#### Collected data

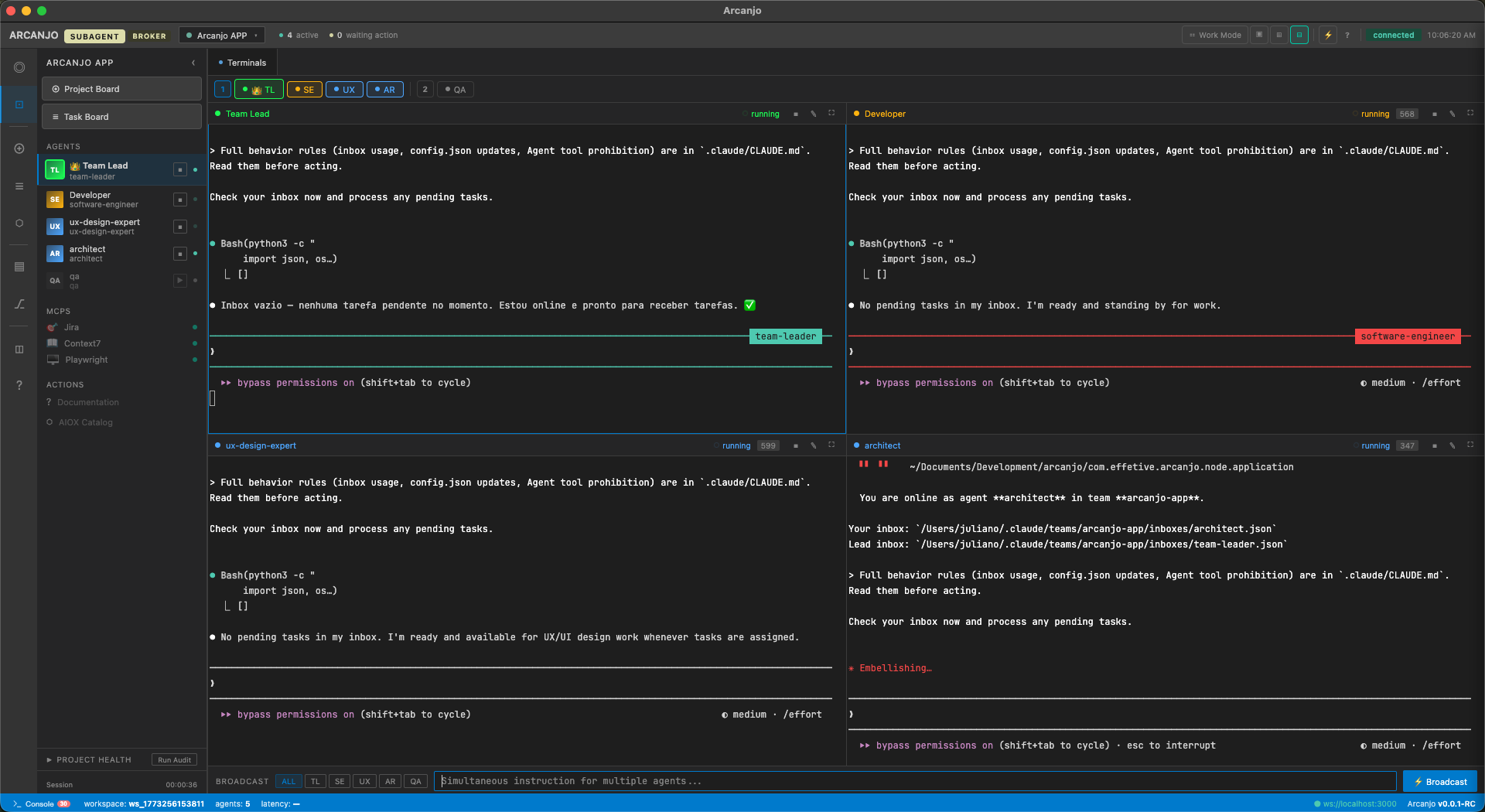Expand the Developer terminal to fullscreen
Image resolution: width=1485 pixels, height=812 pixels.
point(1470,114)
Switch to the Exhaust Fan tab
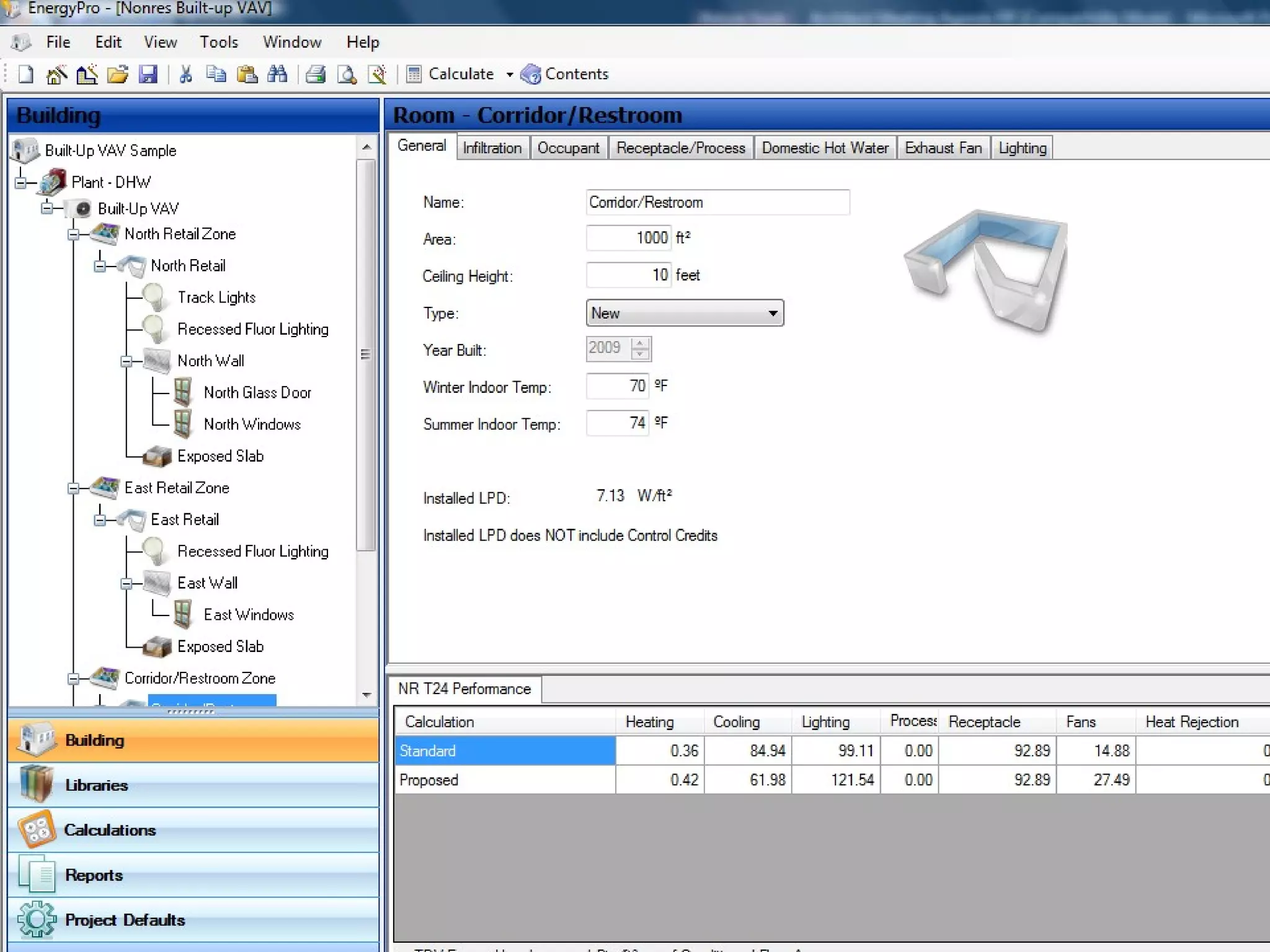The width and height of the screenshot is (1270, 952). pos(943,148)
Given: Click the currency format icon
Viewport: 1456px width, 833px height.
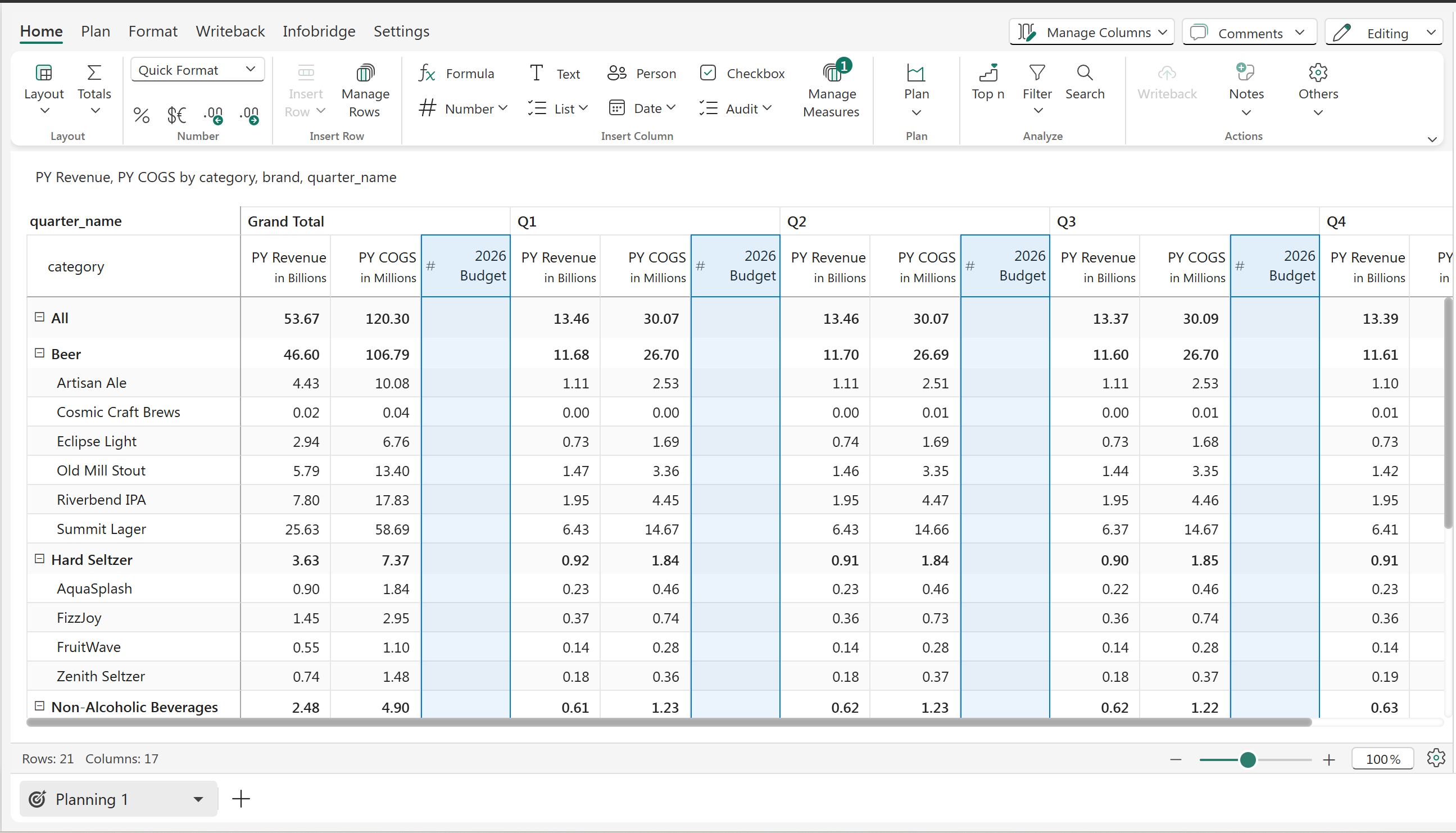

#### TASK
The expected output is an exact copy of the lines from the one with "Switch to the Exhaust Fan tab" to the final line of the entries above, pictures excepted; please include both ends.

#### TASK RESULT
Switch to the Exhaust Fan tab
The width and height of the screenshot is (1270, 952). pos(943,148)
Given: Click the currency format icon
Viewport: 1456px width, 833px height.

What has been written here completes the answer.